## [HOW TO COMPLETE THIS TASK]
Pictures in the listing do not belong in the copy, which should repeat exactly the lines from the one holding "1372x888 pixels." through the last line.
-------------------------
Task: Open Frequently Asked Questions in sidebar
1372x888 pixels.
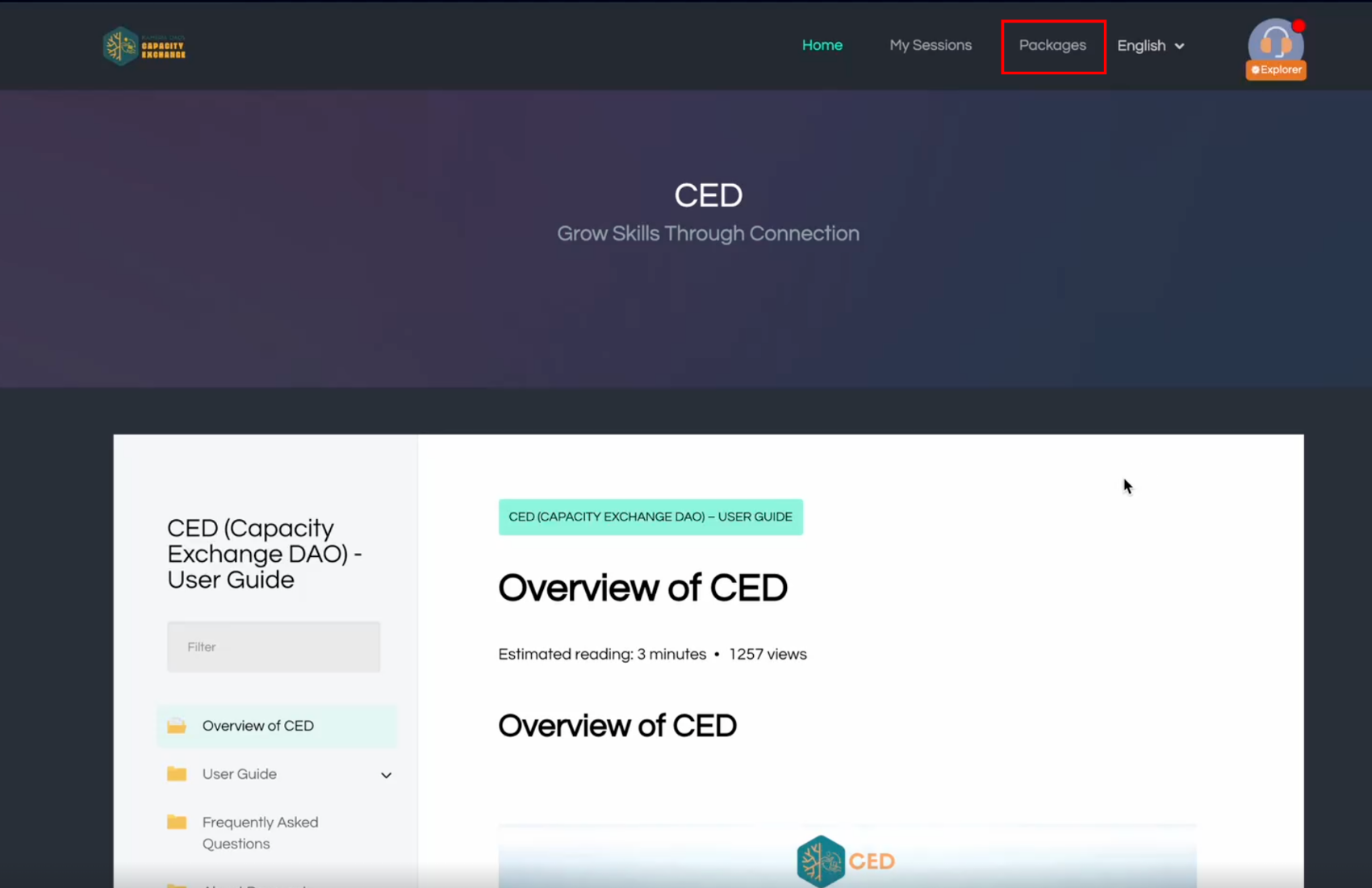Action: pyautogui.click(x=260, y=832)
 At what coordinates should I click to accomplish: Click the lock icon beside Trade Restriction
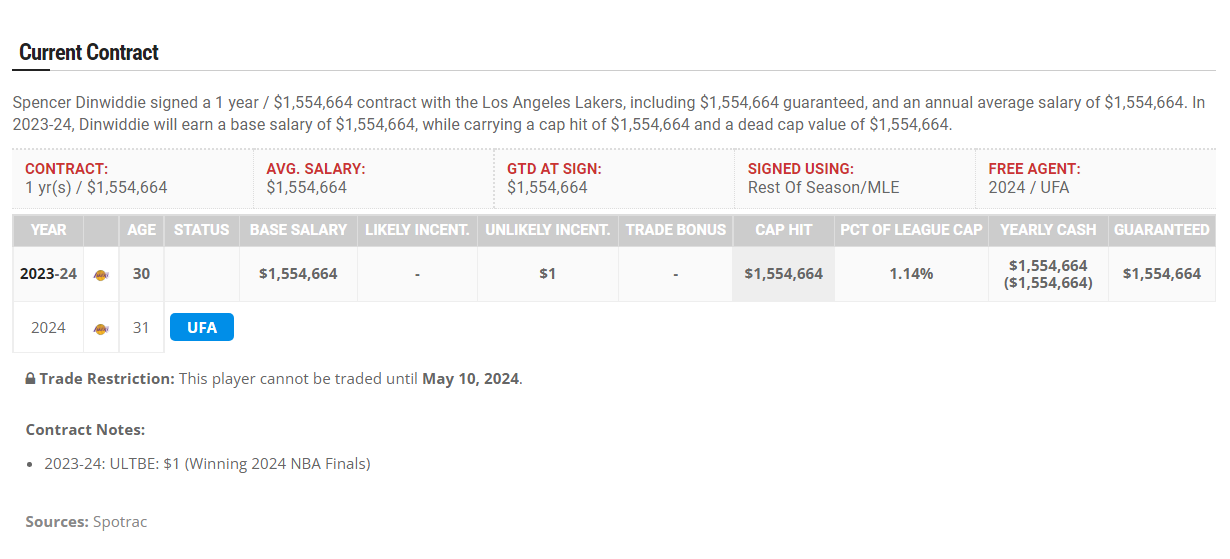pyautogui.click(x=31, y=379)
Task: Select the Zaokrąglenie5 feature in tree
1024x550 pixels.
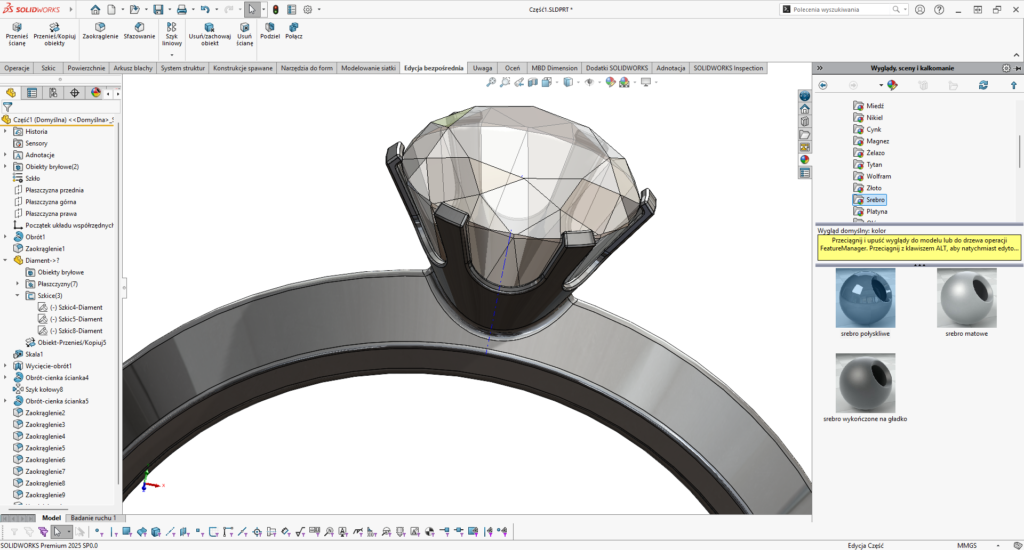Action: pos(45,448)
-------------------------
## [FINISHED EXERCISE]
1372x888 pixels.
Action: pyautogui.click(x=260, y=832)
 At what coordinates should I click to accomplish: Click the lock icon beside Trade Restriction
pyautogui.click(x=31, y=379)
Task: Select the Zaokrąglenie5 feature in tree
1024x550 pixels.
Action: pos(45,448)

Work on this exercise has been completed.